Konferansta yapılan tartışmalarda yeniden yapılanma ve toplumsal inşada herkesin kendi işinin emekçisi ve öznesi olarak görülmesi netleşmiştir. Böylece tüm toplumsal kesimler, toplum merkezlerinde kendini örgütleyip, kendini ihtiyaçlarını siyasi, toplumsal, ekonomik ve kültürel olarak her alanda projeler ve kurumlar olarak geliştirip, kendi adına karar alıp kendini yöneterek demokratik, ekolojik, kadın özgürlükçü toplumsal dönüşümü sağlayabiliriz.

O zaman tüm halkımızın örgütlenmesini ve yönetim çalışmalarına katılmasını geliştirebiliriz. İşte o zaman Avrupa’da ve yurt dışında eriyip yok olma yerine kendi kimliğimiz ve kültürümüzle bulunduğumuz her ülkede, şehirde özgür, ortak yaşamın öncüsü ve öznesi olabiliriz.

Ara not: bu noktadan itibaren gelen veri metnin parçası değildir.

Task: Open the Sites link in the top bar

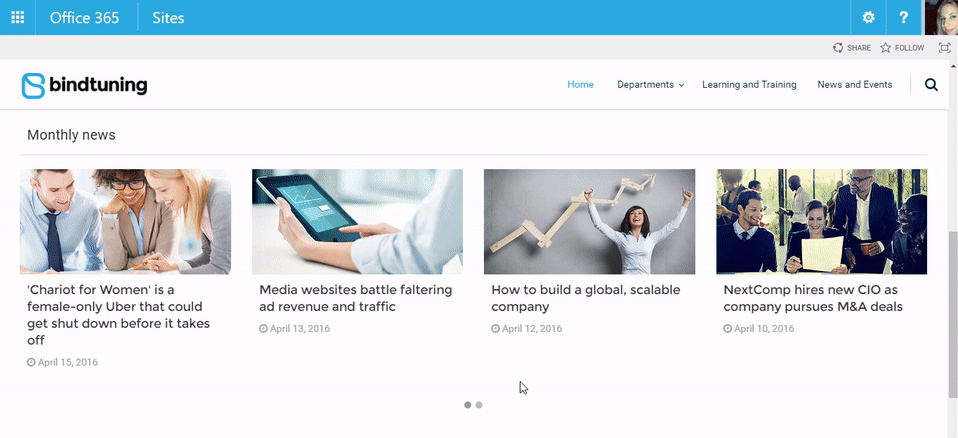Action: coord(168,18)
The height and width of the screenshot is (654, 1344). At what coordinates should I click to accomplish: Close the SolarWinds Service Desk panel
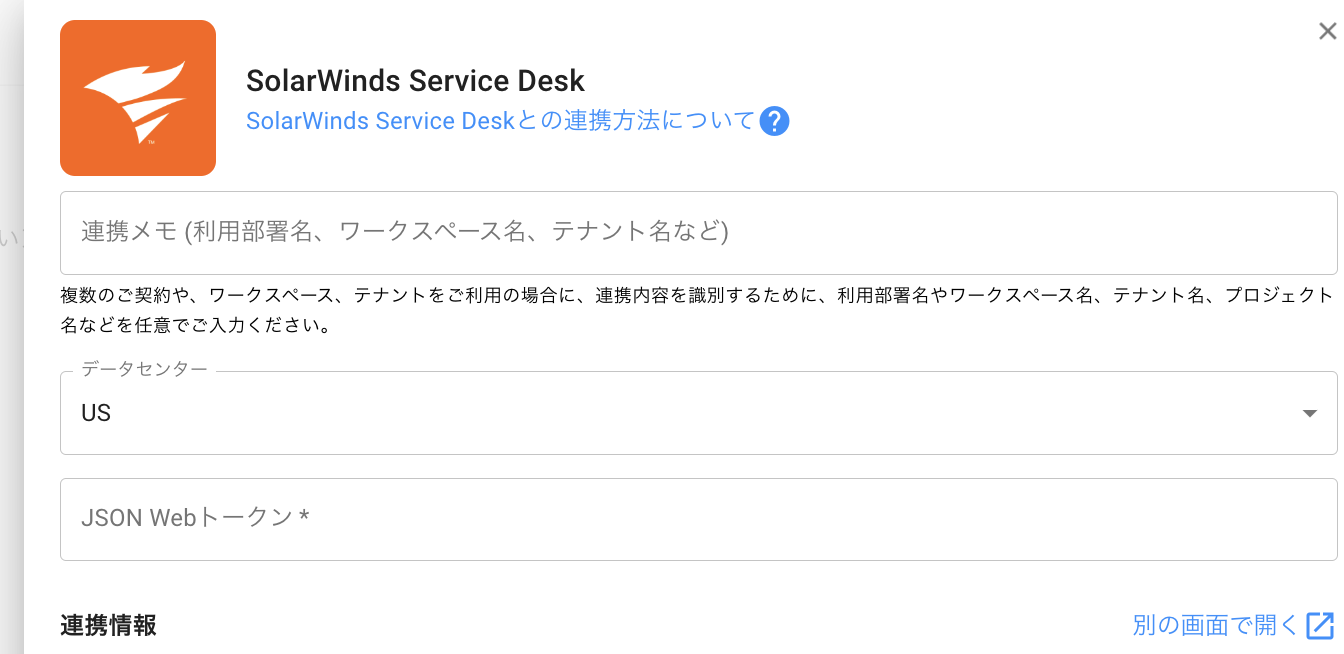pyautogui.click(x=1327, y=32)
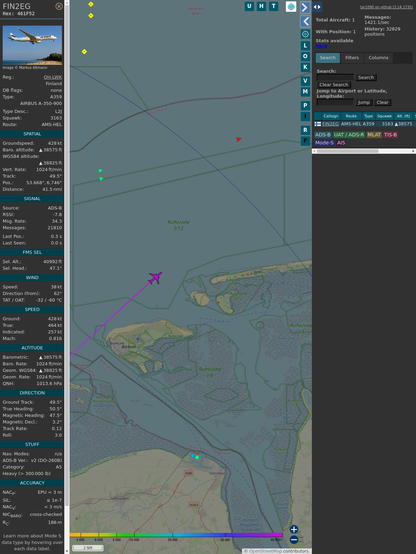Click the P map option button

(305, 105)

Konferansta yapılan eleştiri ve en temel tespit; öncünün, eşbaşkanların Önderlik paradigmasını özümseme, anlama ve içselleştirme konusundaki eksikliklerinin, sistemin inşasını engellemekte ve sistemin toplumsallaşmasının önüne geçmekte olduğudur.

Eşbaşkanlar ve yöneticiler olarak zihniyet ve vicdan devrimini kendimizde ve toplumumuzda geliştirmedikçe ne kadar çaba yürütürsek yürütelim sonuç alamayız. Ancak zihniyet ve vicdan devrimini geliştirerek kendimizi ve toplumumuzu eğitip bilinçlendirebiliriz. Bu temelde örgütlü, iradeli, kendi kendini yöneten bir toplum haline gelebiliriz. Aksi takdirde çürüten, dağıtan, kendini tekrarlayan gerileyen bir konumda olmaktan kurtulmayız. Yine Kürt özgürlük mücadelesi bu hususta şöyle bir tespiti geliştirmiştir: 'Demokratik Ulus oluşturabilmek için ulusal özgürlük şarttır. Onun da temelinde özgür zihniyet, düşünce gücü var. Dolayısıyla bu düşünce gücü üzerinde iyi durmak gerekiyor. Pratikteki başarısızlıkların altında yatan, tarzda, taktikte daralan, tıkanan, yaratıcı olamayan, hata yapan, irade gösteremeyen tutumların hepsinin altında zihniyet kırımı, düşünce kırımı var. Bunları biz en iyi bir biçimde görüyoruz. O halde bunlardan ders çıkartıp değişimi, düzeltmeyi buradan yapmayı bilmeliyiz.' Eşbaşkanlar ve öncüler tüm toplumu hem eğitmeli hem de komün ve toplum merkezlerinde toplumsal yaşam tüm boyutlarıyla örgütlü hale getirilmelidir. Önderlik 'bir toplumu sömürüye açık hale getirmek için politika ve ahlaktan yoksun kılmak gerekir' diyor.

Bu açıdan çalışmalarda başarının ölçütü halkı eğitip örgütlü ve iradeli hale getirmek, örgütlü ve iradeli bir toplumu, kendi geleceği hakkında karar veren bir toplumu ortaya çıkarmaktır. Bu başarıya bağlı olmayan her çalışma yarım, eksik ve hatalı bir çalışmadır.

Konferansta ‘ulaşılmayan hiçbir Kurdistanlı kalmamalı’ şiarı ile Avrupa'daki her Kürdistanlı Demokratik Toplum Merkezi ve Meclislerde örgütleme seferberliği başlatma kararı alındı.

İki gün boyu süren yeniden yapılanma konferansı oldukça nitelikli ve seviyeli tartışmaların yapıldığı, büyük moral ve coşkunun hakim olduğu ve önemli kararlaşmaların alındığı bir havayla son buldu."